** What the task requires **
Scan the listing below for the word "computer" and copy every line where it occurs.

** Input material **
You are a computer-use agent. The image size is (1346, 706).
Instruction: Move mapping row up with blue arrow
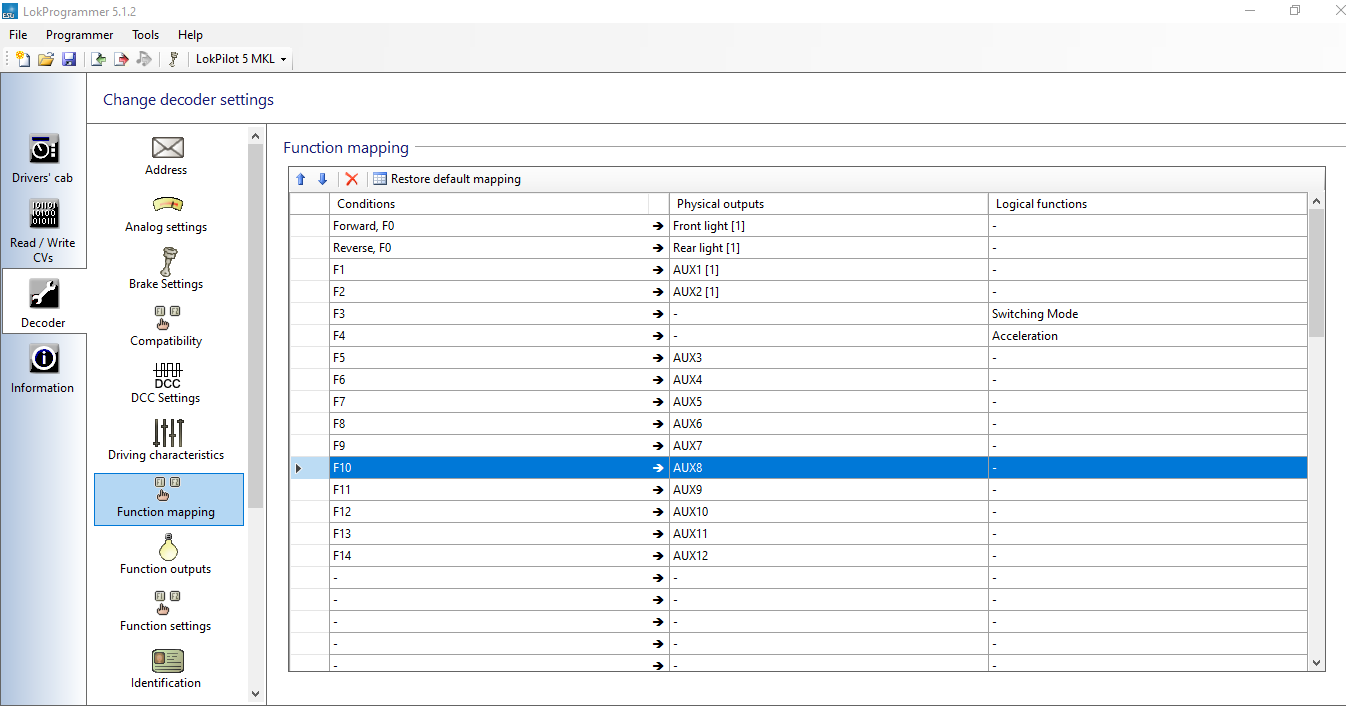(x=300, y=179)
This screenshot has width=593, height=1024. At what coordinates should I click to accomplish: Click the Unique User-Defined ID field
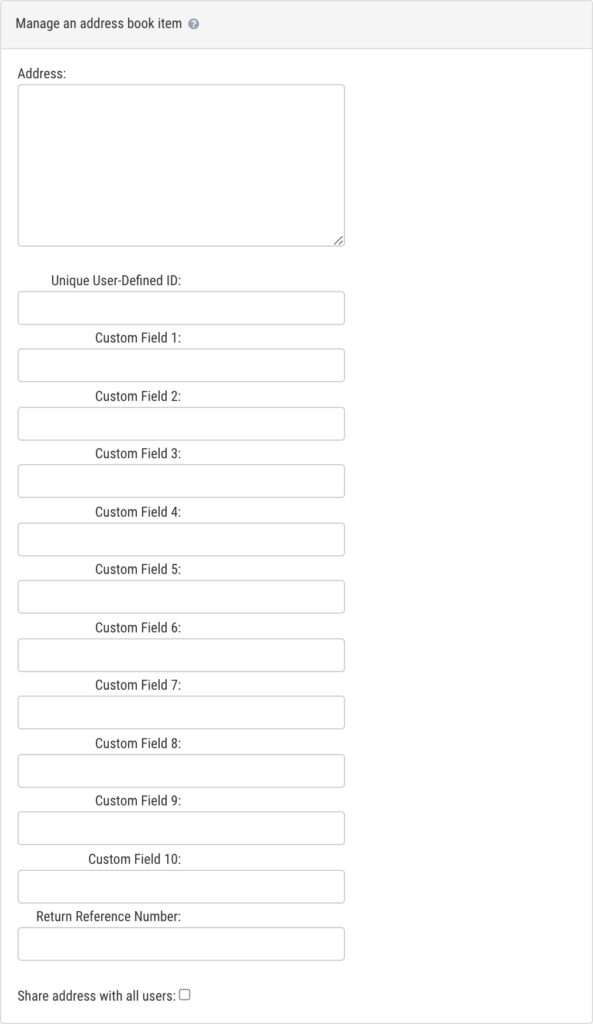180,307
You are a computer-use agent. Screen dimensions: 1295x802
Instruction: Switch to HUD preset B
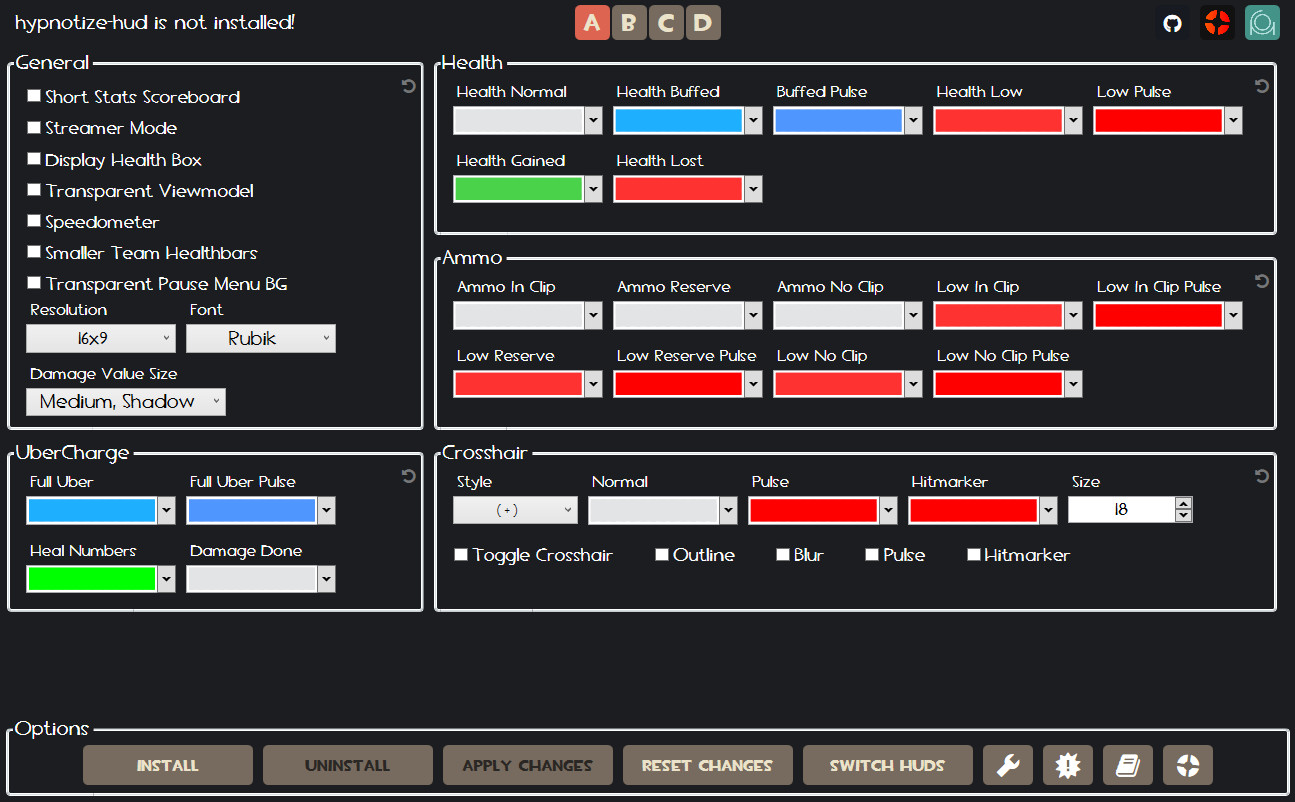coord(629,22)
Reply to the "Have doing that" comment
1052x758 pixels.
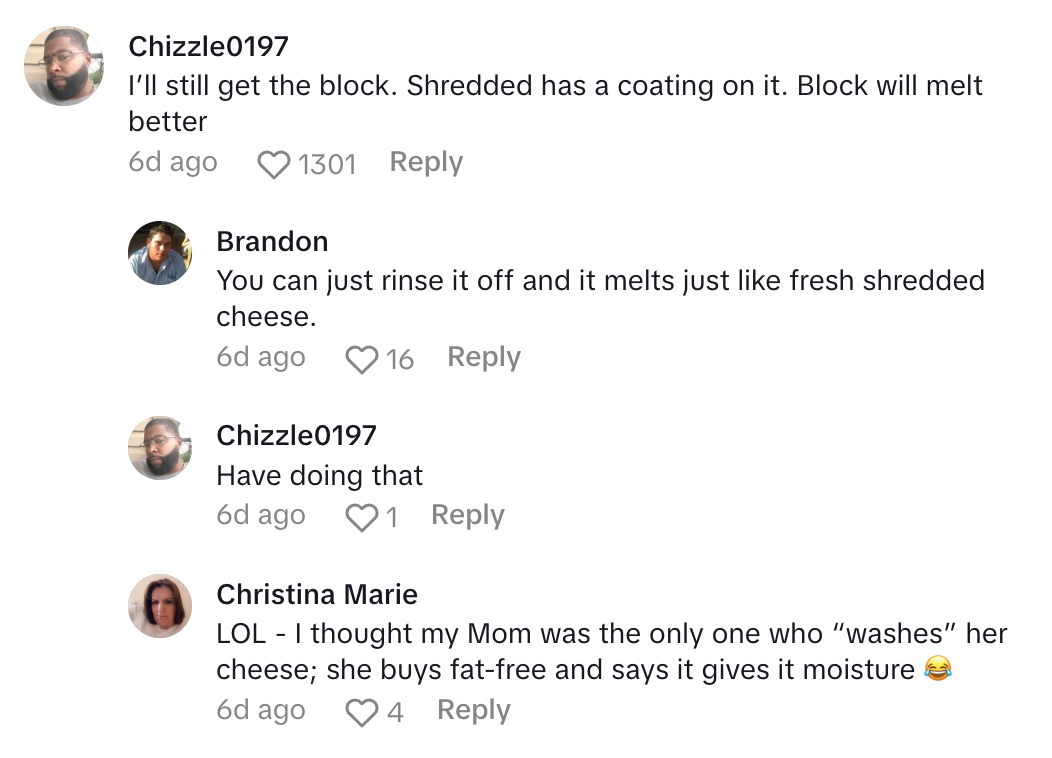coord(468,515)
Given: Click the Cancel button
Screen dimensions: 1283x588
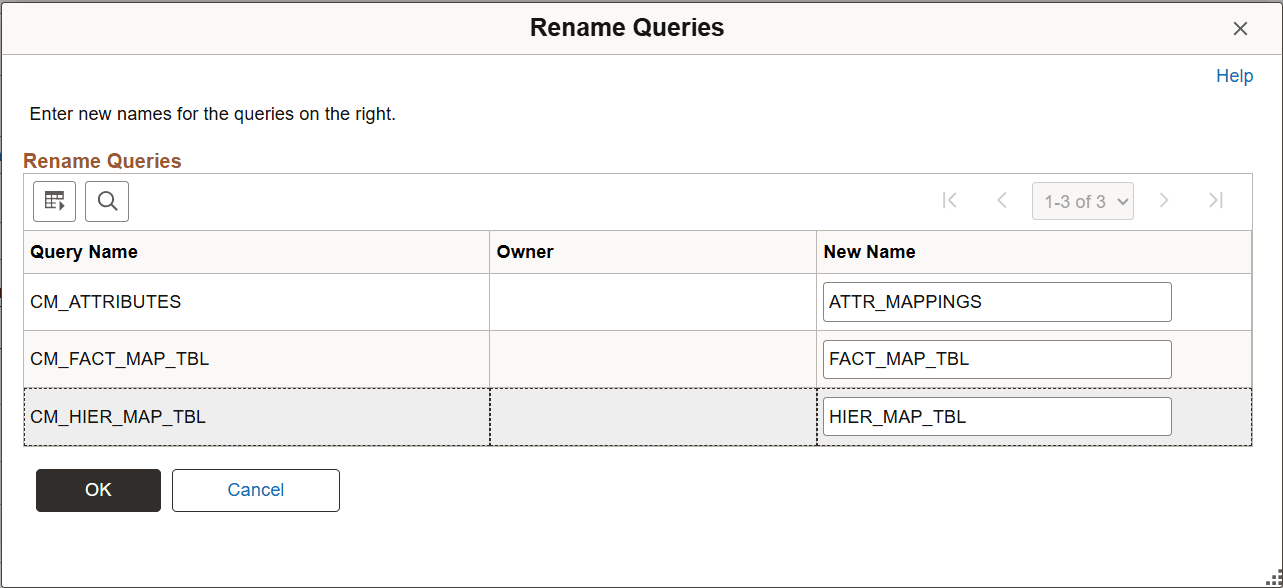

** Expected answer **
You are a computer-use agent. The image size is (1346, 706).
You are a computer-use agent. Screen dimensions: 1295x802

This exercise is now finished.